I just say this because it seemed like you placed Firestone and Scholl as at teetering into the camp that holds that there are top-down effects on perception. So for cautious clarity, they are not in that camp.
It is also worth noting that you said the “mechanisms” could be quite different. Indeed, for the debate about cognitive penetration, the devil is in the details, which in this case, means the mechanisms. If cognitive penetration is happening through the front end via attention or the back end via memory activation (through semantic priming), Scholl and Firestone don’t think these count as genuine cases of cognitive penetration.

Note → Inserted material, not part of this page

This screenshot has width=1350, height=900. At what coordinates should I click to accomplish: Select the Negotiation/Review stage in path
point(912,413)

No, I was contrasting similar phenomena, presumably in different brain regions/pathways, that Emberson (and the papers they cite) and Firestone each characterize as learning, but one is “low” level (Emberson compares it to classical conditioning) and the other possibly “higher”, given the latter looks more flexible. But might the former mechanism underlie certain phenomena we call attentional?
The odour-visual Stroop result I cited earlier could be interpreted as Firestone suggests. Other Stroop phenomena are affected by hypnosis, so again that might support higher level attentional mechanisms (though in the case of pain perception, I believe there are top-down mechanisms inferable from imaging studies).

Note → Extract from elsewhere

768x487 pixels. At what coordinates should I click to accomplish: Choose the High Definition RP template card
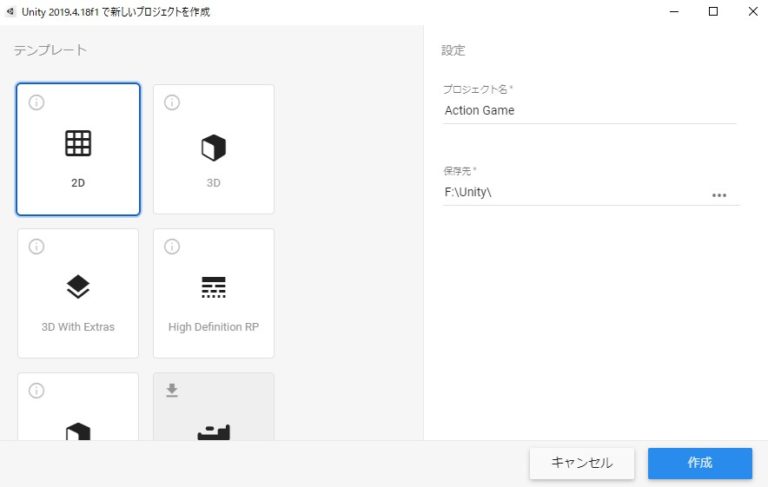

A reference for human “Corticofugal Modulation of Peripheral Auditory Activity”
http://cercor.oxfordjournals.org/content/16/7/941.long
That is both visual and auditory top-down modulation of LGN and MGN “gating” by attention occurs, and in the auditory system even further down. I would see this is a direct causal pathway, and guess perceptually it will be experienced as a diminution of the targeted “nuisance” sense-datum :). Similar gating of olfactory inputs at the olfactory bulb or medio-dorsal thalamus has been suggested but does not have much support [Tham 2009].

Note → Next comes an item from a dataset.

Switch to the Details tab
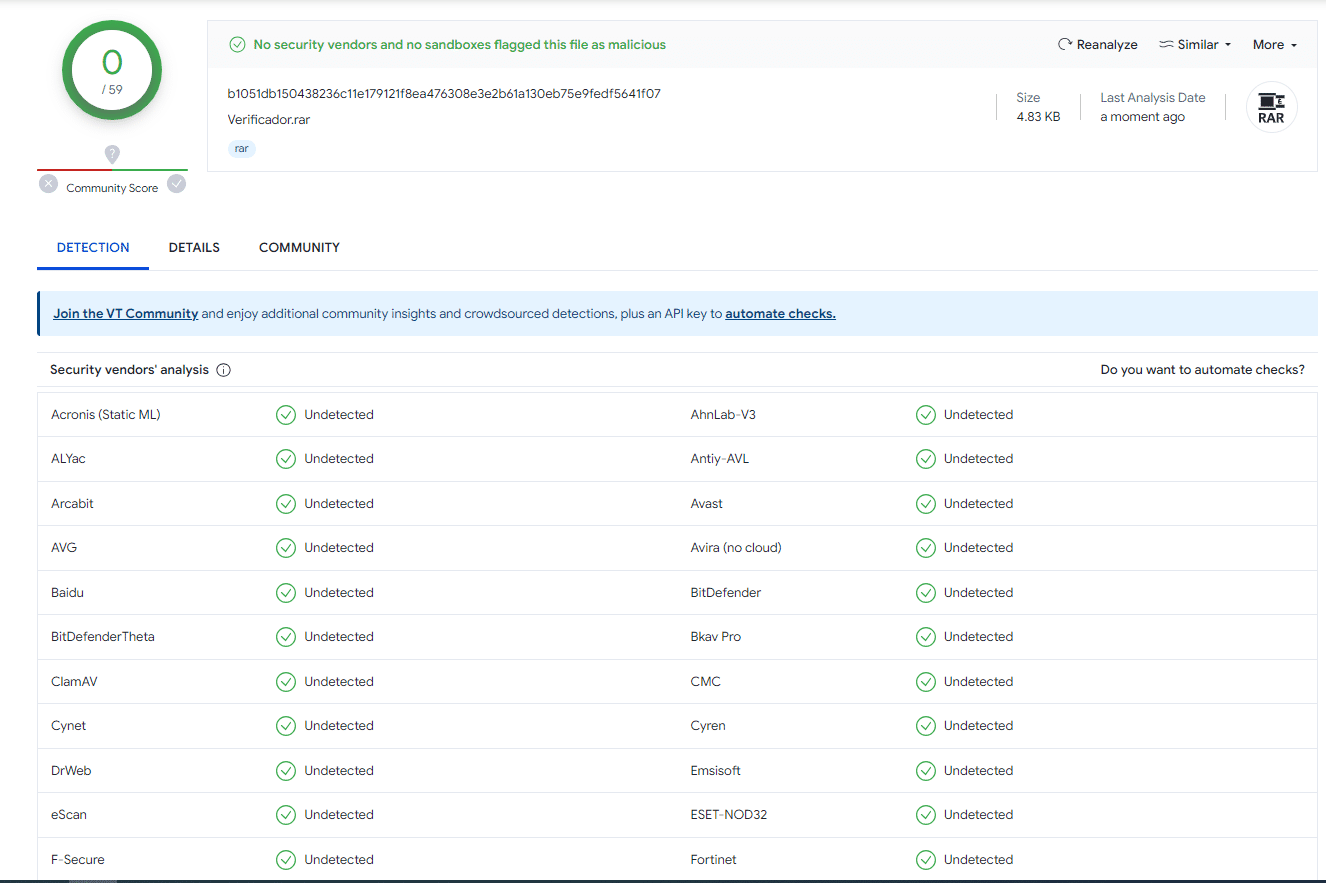The width and height of the screenshot is (1326, 883). click(194, 248)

http://isites.harvard.edu/fs/docs/icb.topic889975.files/Feb%2014th/Tham%202009.pdf
Very interesting. Two questions:
1. What would you say to someone arguing for there being an influence in the sense of a mutual feedback loop between taste and vision? In other words, vision clearly influences taste (that, the food being hot, and the glutamate triggering umami receptors being the foundation for Auguste Escoffier’s inventing modern French haute cuisine), so couldn’t that effect (namely something tasting good) affect in turn my further visual perceptions? For example, I sit down in Escoffier’s restaurant at the Ritz. Visually, I am primed (by design) in innumerable ways to have a positive view of the food. Then, the food, which is hot (service a la Russe) and overwhelming my olfactory bulb and which is loaded with glutamate from the veal stock Escoffier used as a base in so many of his recipies, drives my umami receptors crazy, confirming/reinforcing/influencing what I see/notice. In other words, while there is certainly a difference between visual stimuli and my interpretation of them, might I not notice things I would otherwise miss or overlook others, having been influenced by taste?
2. To the extent that this may occur, could not my filling in of the gap in my visual field per my optic nerve blindspot be influenced by these effects as well?